- Directions for this task -
Every line in the records below between the one holding "Click the green annotation" and the one holding "Collapse sidebar with green arrow button", inclusive, is to be set down exactly; all other lines are to be left out.

- Supplied information -
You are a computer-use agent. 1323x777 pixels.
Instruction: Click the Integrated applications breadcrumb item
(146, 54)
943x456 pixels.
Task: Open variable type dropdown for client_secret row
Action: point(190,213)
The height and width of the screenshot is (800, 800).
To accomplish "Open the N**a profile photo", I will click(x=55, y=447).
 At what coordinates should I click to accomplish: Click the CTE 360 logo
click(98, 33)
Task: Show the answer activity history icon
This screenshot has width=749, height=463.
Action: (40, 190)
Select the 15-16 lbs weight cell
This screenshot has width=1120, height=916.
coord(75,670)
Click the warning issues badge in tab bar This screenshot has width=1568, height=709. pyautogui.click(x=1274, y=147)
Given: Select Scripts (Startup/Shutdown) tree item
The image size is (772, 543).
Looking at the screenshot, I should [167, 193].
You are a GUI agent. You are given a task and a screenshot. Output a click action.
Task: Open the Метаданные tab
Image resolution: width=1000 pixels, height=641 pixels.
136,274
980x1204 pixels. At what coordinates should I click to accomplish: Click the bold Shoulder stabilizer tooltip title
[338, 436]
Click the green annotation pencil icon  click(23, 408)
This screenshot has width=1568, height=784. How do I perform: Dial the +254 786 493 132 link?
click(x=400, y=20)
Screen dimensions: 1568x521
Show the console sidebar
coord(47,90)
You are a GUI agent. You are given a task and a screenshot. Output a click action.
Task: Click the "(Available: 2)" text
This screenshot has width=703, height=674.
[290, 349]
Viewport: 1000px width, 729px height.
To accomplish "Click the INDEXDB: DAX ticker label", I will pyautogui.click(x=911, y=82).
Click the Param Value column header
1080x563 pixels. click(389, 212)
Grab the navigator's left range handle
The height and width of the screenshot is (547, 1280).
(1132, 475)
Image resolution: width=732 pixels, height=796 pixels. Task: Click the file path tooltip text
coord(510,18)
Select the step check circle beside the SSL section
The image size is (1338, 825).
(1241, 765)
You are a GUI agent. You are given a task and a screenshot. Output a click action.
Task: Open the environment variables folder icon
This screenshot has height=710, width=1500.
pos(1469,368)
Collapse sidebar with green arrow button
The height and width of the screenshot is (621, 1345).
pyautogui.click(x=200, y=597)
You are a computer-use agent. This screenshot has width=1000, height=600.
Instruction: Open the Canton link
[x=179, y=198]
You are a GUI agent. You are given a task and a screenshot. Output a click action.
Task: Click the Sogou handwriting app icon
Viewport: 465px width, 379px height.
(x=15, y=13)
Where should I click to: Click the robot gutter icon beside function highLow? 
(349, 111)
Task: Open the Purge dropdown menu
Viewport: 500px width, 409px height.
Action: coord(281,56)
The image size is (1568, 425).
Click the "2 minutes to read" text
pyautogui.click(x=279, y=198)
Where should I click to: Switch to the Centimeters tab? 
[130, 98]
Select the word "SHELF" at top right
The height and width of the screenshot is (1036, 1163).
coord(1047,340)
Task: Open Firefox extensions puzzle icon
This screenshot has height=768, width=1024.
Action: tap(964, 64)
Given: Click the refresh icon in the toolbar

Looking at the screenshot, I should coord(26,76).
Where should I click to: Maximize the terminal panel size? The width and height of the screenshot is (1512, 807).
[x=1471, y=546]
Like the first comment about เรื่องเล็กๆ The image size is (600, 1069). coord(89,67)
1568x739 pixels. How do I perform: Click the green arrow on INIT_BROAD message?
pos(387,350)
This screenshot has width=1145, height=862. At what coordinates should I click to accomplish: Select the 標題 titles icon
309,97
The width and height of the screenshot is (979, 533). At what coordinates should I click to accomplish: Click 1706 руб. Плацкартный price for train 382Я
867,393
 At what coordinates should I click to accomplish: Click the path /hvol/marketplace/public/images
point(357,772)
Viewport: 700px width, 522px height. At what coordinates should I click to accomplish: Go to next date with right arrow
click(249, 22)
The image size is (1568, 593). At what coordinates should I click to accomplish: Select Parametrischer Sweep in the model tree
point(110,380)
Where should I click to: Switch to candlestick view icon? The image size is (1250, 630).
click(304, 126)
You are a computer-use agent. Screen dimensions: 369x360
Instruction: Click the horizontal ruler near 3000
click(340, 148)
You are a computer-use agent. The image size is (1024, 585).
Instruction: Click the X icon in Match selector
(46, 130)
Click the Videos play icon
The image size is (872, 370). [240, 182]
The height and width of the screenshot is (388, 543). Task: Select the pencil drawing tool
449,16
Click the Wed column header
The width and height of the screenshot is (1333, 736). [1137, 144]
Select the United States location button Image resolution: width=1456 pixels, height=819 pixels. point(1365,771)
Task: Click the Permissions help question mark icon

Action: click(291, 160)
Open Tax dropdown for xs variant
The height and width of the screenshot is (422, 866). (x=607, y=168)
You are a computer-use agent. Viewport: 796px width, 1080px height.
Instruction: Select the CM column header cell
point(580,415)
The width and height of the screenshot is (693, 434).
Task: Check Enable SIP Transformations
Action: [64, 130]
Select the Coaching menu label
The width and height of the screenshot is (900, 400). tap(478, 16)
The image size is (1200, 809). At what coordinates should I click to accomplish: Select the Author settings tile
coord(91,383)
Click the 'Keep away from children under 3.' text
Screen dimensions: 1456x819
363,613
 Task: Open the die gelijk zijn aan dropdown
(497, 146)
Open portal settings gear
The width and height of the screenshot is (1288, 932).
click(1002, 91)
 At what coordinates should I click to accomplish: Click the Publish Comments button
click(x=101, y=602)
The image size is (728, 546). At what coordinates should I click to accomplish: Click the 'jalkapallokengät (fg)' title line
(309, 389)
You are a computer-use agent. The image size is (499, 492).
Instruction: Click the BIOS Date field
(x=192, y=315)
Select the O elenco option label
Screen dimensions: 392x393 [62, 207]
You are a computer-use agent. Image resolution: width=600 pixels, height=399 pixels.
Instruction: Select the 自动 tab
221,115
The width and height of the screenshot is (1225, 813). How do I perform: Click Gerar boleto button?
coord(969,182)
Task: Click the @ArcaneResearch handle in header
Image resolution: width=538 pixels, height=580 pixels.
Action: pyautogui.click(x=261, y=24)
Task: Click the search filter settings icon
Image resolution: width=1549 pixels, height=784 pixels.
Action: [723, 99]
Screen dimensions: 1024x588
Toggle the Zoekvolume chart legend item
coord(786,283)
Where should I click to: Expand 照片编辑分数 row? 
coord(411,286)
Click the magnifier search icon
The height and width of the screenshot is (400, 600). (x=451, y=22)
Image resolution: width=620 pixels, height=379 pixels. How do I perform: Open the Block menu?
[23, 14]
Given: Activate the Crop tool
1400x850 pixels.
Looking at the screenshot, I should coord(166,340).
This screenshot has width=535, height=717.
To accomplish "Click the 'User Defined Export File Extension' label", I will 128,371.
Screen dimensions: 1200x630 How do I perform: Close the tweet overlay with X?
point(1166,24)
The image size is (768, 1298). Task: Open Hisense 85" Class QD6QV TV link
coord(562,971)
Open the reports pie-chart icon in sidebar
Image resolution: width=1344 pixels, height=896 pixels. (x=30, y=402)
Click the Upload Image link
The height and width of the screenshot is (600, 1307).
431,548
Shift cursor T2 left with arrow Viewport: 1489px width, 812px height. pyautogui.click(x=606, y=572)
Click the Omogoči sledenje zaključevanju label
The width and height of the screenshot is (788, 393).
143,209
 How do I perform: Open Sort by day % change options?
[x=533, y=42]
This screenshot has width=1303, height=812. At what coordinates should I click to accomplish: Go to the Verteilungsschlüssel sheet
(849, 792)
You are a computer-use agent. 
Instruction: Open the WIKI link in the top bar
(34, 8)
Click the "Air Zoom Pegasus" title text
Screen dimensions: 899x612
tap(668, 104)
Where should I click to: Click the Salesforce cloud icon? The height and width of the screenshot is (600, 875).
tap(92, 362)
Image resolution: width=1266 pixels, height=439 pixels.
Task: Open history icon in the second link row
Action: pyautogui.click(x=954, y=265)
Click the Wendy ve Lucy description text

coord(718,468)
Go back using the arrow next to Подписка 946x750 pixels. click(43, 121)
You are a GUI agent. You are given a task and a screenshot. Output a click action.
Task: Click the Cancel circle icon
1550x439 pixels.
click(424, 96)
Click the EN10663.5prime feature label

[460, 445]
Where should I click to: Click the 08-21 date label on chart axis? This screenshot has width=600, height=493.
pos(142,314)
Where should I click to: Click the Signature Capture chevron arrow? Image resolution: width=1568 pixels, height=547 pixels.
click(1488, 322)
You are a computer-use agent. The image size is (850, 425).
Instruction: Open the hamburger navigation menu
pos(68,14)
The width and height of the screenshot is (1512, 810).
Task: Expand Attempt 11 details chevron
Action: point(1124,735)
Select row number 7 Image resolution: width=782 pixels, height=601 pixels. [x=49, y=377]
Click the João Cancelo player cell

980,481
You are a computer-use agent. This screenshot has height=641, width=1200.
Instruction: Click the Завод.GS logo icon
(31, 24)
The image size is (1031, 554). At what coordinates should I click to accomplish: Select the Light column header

- Exercise result -
Click the green annotation pencil icon  click(23, 408)
This screenshot has width=1568, height=784. How do I perform: Dial the +254 786 493 132 link?
click(x=400, y=20)
Screen dimensions: 1568x521
Show the console sidebar
coord(47,90)
You are a GUI agent. You are given a task and a screenshot. Output a click action.
Task: Click the "(Available: 2)" text
This screenshot has width=703, height=674.
[290, 349]
Viewport: 1000px width, 729px height.
To accomplish "Click the INDEXDB: DAX ticker label", I will pyautogui.click(x=911, y=82).
Click the Param Value column header
1080x563 pixels. click(389, 212)
Grab the navigator's left range handle
The height and width of the screenshot is (547, 1280).
(1132, 475)
Image resolution: width=732 pixels, height=796 pixels. Task: Click the file path tooltip text
coord(510,18)
Select the step check circle beside the SSL section
The image size is (1338, 825).
(1241, 765)
You are a GUI agent. You are given a task and a screenshot. Output a click action.
Task: Open the environment variables folder icon
This screenshot has height=710, width=1500.
pos(1469,368)
Collapse sidebar with green arrow button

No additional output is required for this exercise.